RFR: 7143664: Clean up OrderAccess implementations and usage

[David Holmes]

Hi Erik,

On 12/02/2015 12:32 AM, Erik Österlund wrote:
> Hi David,
>
> Thanks a lot for reviewing my changes!
> Sorry for the delay, had a few other things I had to take care of.

No problem, we're still waiting for others to chime in here.

A few comments inlined below ...

> On 09/02/15 07:14, David Holmes wrote:
>> On 29/01/2015 8:48 AM, David Holmes wrote:
>>> Updated webrev:
>>>
>>> http://cr.openjdk.java.net/~dholmes/7143664/webrev.v2/
>>
>> First let me say that Erik and I had a lot of offline discussions about
>> this since he first proposed his reworking. My initial concern was
>> ensuring the model changes were appropriate as this is a complex area
>> and there can be different views of how things can/should be expressed.
>> As per the bug report I was aware of a number of issues with the
>> existing expression of semantics, but Erik showed me things were even
>> worse than I had thought :)
>
> :)
>
>> src/share/vm/runtime/orderAccess.hpp
>>
>> Minor nit: I would prefer the term "bound" rather than "joined" when
>> referring to load_acquire and store_release.
>
> Fixed.
>
>> In the implementation table I think "sparc" should be "sparc TSO".
>
> Fixed.
>
>> I still think we need to say something about C++ volatile and about
>> compiler barriers in general.
>
> How about something like:
>
> C++ volatile semantics prevent compiler re-ordering between volatile
> memory accesses. However, reordering between non-volatile and volatile
> memory accesses is in general undefined. For compiler reordering
> constraints taking non-volatile memory accesses into consideration, a
> compiler barrier has to be used instead. Note also that both volatile
> semantics and compiler barrier do not prevent hardware reordering.

Sounds great! Though perhaps add "Some compiler implementations may 
choose to enforce additional constraints beyond those required by the 
language." ( a reference to MVSC)

>> src/os_cpu/bsd_x86/vm/orderAccess_bsd_x86.inline.hpp
>> src/os_cpu/linux_x86/vm/orderAccess_linux_x86.inline.hpp
>>
>> In OrderAccess::fence doesn't the existing asm already act as a compiler
>> barrier; and on uniprocessor we need neither compiler nor hardware
>> barriers; so isn't the compiler_barrier() redundant?
--------------------
◆ **Your tasks**:
#1 Answer these questions about the OrderAccess review thread:
(a) Which term does David prefer to "joined" for load_acquire and store_release?
(b) What should "sparc" read in the implementation table?
(c) In Erik's proposed wording, what do volatile semantics and a compiler barrier both fail to prevent?
#2 Pick up the OrderAccess review thread after its last line and carry it on.

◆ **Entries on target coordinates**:
--------------------
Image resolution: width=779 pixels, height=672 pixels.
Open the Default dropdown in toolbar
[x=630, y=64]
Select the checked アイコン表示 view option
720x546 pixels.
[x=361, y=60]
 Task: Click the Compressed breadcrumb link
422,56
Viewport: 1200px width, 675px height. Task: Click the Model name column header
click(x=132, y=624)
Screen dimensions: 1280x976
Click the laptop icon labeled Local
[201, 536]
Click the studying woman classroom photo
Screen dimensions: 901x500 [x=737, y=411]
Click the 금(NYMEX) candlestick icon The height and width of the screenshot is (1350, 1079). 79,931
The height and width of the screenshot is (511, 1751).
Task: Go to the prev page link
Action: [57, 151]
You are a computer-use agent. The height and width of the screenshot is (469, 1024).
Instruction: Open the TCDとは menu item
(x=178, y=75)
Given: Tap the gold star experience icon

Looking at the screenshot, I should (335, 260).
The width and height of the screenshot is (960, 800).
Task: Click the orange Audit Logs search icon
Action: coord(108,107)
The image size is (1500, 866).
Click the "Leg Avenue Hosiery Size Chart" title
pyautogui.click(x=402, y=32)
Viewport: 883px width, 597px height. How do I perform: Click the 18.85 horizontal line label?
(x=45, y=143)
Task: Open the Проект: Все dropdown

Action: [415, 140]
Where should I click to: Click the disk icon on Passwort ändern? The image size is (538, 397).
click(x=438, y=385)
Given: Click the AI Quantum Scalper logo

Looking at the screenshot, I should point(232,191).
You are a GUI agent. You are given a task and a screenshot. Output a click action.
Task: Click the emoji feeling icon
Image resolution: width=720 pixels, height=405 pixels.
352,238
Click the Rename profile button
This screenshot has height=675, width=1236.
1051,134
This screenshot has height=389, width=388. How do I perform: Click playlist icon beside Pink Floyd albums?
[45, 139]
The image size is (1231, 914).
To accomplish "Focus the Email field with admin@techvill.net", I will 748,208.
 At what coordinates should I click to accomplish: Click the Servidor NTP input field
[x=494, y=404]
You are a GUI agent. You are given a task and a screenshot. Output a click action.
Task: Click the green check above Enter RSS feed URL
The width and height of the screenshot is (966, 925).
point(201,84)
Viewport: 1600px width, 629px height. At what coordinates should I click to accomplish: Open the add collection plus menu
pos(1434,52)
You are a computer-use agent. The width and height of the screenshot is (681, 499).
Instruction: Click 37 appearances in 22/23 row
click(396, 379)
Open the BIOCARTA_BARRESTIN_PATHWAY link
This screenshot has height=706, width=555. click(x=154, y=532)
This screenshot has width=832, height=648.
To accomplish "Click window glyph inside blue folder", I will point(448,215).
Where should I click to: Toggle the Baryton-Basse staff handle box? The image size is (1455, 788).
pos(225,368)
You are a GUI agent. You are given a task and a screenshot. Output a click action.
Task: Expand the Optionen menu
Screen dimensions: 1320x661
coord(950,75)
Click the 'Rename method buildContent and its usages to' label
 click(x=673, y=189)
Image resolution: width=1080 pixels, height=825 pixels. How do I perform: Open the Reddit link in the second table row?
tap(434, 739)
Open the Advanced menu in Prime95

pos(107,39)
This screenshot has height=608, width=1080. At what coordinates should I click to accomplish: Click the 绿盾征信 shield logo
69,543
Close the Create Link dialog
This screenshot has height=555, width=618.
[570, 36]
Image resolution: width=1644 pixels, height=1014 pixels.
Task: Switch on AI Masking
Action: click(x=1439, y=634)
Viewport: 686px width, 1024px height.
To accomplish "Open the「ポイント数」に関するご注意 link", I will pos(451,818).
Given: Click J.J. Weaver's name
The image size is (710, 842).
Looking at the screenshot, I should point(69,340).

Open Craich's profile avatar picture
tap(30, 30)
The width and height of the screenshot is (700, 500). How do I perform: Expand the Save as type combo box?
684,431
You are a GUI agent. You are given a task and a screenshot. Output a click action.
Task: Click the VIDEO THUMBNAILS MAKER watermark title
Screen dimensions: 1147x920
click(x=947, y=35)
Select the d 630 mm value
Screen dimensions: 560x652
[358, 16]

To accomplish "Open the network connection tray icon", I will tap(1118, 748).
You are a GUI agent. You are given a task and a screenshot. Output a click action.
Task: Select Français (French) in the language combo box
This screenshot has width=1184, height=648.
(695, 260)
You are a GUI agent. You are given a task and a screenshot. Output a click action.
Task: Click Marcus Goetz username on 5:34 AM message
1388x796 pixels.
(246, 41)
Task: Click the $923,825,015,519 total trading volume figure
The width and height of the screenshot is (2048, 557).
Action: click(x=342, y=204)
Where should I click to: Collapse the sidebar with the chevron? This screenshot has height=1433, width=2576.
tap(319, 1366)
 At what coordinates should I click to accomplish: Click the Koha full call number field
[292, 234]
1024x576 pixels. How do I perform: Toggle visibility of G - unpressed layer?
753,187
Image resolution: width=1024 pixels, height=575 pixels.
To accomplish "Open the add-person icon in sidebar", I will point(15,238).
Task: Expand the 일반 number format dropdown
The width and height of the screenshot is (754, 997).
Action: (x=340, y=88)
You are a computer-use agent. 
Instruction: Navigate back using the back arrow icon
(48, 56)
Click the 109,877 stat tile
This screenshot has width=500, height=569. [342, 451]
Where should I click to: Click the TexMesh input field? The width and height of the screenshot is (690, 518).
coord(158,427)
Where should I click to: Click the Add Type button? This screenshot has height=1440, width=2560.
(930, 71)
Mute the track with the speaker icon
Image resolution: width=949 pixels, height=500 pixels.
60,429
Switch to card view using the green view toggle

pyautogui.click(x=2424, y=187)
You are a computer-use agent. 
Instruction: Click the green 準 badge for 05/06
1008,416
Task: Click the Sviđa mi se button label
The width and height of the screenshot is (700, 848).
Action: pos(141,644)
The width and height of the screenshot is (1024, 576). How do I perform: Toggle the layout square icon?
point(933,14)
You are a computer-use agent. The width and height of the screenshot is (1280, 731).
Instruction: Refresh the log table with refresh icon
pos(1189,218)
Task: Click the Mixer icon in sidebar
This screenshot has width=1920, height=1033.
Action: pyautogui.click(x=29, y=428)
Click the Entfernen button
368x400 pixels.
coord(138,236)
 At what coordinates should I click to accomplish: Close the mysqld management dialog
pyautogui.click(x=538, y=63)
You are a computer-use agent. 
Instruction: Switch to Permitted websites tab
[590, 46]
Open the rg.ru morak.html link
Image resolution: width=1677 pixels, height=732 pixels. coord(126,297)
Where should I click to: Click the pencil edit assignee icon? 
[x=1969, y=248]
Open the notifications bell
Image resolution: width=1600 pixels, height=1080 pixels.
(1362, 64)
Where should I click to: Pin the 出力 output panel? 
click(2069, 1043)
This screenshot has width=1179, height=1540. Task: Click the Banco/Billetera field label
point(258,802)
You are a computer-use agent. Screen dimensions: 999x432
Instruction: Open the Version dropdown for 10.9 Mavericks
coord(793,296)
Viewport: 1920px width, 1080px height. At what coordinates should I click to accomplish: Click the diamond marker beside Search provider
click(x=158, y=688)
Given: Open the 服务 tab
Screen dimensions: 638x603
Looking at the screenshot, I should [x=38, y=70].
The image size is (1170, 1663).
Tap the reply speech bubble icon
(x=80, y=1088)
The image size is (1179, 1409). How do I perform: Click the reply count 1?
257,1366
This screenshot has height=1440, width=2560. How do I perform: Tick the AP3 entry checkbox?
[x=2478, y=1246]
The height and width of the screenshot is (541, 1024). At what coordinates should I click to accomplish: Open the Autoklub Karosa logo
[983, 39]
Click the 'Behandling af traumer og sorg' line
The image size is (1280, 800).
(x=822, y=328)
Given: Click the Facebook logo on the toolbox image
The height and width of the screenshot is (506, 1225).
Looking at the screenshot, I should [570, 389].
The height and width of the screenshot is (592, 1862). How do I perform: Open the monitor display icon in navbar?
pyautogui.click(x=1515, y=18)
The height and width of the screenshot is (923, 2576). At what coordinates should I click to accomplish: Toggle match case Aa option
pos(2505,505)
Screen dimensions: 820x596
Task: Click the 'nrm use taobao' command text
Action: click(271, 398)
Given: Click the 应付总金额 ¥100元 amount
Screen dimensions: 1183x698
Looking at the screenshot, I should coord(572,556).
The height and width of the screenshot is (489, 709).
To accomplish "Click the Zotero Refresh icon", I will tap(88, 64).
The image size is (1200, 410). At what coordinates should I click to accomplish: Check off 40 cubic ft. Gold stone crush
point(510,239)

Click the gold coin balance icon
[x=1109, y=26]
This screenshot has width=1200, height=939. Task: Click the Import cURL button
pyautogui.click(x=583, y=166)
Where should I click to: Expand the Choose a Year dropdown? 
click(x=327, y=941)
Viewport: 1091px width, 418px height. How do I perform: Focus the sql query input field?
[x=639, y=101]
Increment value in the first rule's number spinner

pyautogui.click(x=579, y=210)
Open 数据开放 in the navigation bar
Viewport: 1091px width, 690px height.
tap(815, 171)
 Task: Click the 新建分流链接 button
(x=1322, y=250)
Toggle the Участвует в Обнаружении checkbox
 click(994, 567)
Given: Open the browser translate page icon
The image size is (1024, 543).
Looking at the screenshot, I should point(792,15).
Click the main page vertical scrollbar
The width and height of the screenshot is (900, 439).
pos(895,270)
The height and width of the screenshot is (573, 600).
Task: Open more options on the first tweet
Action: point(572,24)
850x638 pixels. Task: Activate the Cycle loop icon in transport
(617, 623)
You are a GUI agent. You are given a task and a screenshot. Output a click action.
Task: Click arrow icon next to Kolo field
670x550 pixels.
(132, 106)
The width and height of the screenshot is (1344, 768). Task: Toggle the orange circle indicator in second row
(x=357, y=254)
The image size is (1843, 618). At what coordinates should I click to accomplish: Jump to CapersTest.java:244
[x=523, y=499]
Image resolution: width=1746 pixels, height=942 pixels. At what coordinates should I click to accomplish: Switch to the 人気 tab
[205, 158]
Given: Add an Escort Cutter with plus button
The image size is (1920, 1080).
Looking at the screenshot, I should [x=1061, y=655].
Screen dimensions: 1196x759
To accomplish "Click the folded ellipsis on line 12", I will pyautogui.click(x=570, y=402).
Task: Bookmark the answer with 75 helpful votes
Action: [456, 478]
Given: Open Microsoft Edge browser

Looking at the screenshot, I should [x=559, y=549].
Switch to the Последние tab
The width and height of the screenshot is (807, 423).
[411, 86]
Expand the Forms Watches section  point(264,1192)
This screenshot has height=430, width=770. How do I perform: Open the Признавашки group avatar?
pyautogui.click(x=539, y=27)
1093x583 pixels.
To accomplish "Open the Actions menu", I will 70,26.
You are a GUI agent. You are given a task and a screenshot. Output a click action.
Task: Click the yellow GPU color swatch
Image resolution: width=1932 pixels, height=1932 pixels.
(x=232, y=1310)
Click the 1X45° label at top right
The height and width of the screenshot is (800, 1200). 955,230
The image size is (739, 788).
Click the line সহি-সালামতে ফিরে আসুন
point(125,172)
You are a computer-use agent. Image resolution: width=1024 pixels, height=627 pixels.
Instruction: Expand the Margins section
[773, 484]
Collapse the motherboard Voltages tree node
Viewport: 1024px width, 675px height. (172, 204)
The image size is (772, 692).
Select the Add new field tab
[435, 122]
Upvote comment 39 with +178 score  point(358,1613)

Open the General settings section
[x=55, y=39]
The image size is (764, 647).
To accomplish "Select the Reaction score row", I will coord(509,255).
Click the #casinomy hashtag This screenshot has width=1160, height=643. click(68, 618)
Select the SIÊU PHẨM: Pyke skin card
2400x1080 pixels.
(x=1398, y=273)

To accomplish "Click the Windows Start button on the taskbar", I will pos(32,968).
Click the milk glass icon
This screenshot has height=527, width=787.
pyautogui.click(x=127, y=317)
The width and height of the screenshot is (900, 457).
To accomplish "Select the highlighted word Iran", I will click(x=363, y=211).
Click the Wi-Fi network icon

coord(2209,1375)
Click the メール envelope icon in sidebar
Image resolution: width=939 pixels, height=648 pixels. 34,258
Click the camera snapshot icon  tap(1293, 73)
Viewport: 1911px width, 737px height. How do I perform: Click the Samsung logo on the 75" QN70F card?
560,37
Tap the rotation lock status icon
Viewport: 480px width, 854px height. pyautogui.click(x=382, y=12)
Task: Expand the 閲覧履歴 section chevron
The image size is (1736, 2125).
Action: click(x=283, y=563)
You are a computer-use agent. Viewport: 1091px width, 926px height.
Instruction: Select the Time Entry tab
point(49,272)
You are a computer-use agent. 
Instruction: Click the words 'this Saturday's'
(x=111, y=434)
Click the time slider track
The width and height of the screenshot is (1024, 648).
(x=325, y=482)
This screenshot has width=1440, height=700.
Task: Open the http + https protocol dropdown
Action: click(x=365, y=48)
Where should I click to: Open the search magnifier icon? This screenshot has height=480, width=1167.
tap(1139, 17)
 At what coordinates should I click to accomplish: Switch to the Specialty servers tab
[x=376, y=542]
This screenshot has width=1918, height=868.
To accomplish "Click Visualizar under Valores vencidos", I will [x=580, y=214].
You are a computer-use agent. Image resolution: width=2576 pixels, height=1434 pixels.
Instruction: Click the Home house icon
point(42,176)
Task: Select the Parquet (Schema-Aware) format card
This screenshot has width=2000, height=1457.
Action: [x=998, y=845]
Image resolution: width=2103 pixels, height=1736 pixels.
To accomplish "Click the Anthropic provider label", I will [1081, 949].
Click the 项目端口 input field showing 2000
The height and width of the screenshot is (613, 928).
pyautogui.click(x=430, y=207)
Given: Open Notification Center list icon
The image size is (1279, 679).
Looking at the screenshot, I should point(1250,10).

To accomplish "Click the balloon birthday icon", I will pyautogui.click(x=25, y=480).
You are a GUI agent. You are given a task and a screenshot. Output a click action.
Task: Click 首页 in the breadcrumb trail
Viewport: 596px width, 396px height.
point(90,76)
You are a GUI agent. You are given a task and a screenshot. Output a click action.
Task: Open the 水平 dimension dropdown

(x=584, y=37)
--------------------
◆ **Outputs in order**:
#1
(a) "bound"
(b) "sparc TSO"
(c) Hardware reordering

#2
>
> I saw this was already clarified. But yeah, even uniprocessor systems
> have concurrency. Therefore I added compiler barriers to properly
> protect even uniprocessor systems, that could previously suffer from
> data races involving unlikely yet possible compiler reorderings and
> context switches.

Yeah that was brain fart on my part ;-)

>>
>> ---
>>
>> src/os_cpu/bsd_zero/vm/orderAccess_bsd_zero.inline.hpp
>> src/os_cpu/linux_zero/vm/orderAccess_linux_zero.inline.hpp
>>
>> No comments - The Zero folk will need to approve this change in terminology.
>
> I didn't like talking about "read" and "write" barriers as it says
> little about what it actually means. And I also didn't like defining
> things like storestore/storeload etc. in terms of acquire/release and
> read/write barriers because I think it's weird. ;) That's why I changed
> this. But if the previous terminology is preferred, I'm fine with
> changing that.

I prefer what you have too :) But this isn't my code so the Zero folk 
(who?) need to give this their blessing (or else we leave it out and let 
them incorporate this later).

Ditto we need the ppc64 folk (Volker, Goetz) to also give their blessing.

>> src/os_cpu/solaris_sparc/vm/orderAccess_solaris_sparc.inline.hpp
>> src/os_cpu/solaris_sparc/vm/solaris_sparc.il
>>
>> You've removed the GNU_SOURCE ifdefs which means the new code has to be
>> tested using gcc on Solaris. We don't officially support that platform
>> so I have no way to verify these particular changes.
>
> Previously solaris studio did not support inline asm syntax. So the
> solaris studio variant used .il assembly instead while the GNU_SOURCE
> variant used inline asm.
>
> But since this is nowadays supported by solaris studio too, I joined
> them into one. Not only because it's nicer to unify, but because I need
> the compiler barrier constraints that inline asm can give us. I don't
> know the compiler reordering constraints are guaranteed when calling
> external assembly. So better make it explicit and safe.

Totally fine with making use of Solaris Studio's modern capabilities, 
only minor concern is no way to test gcc on Solaris. But unless someone 
else screams about this I'm happy to assume that gcc will still be okay.

>> src/os_cpu/solaris_x86/vm/orderAccess_solaris_x86.inline.hpp
>> src/os_cpu/solaris_x86/vm/solaris_x86_32.il
>> src/os_cpu/solaris_x86/vm/solaris_x86_64.il
>>
>> I think it makes sense to use the same code here as the linux x86
>> version. But as above can't verify this for gcc on Solaris; also query
>> about need for compiler_barrier() in fence().
>
> Same goes here as above. Solaris studio used to not support inline asm.
> So I joined the variants relevant for correctness fixes. But of course,
> it would be possible to add the optimizations from x86 bsd/linux as
> well. But I wanted to keep optimizations out of this changeset as I
> think it is already a lot to review without the addition of new
> optimizations. So if you don't mind, I'd like to defer that until the
> correctness fixes are in place.

Okay.

>> Do you have a reference to the MSVC volatile semantics?
>
> https://msdn.microsoft.com/en-us/library/12a04hfd(v=vs.100).aspx
>
> Release:
> "A write to a volatile object (volatile write) has Release semantics; a
> reference to a global or static object that occurs before a write to a
> volatile object in the instruction sequence will occur before that
> volatile write in the compiled binary."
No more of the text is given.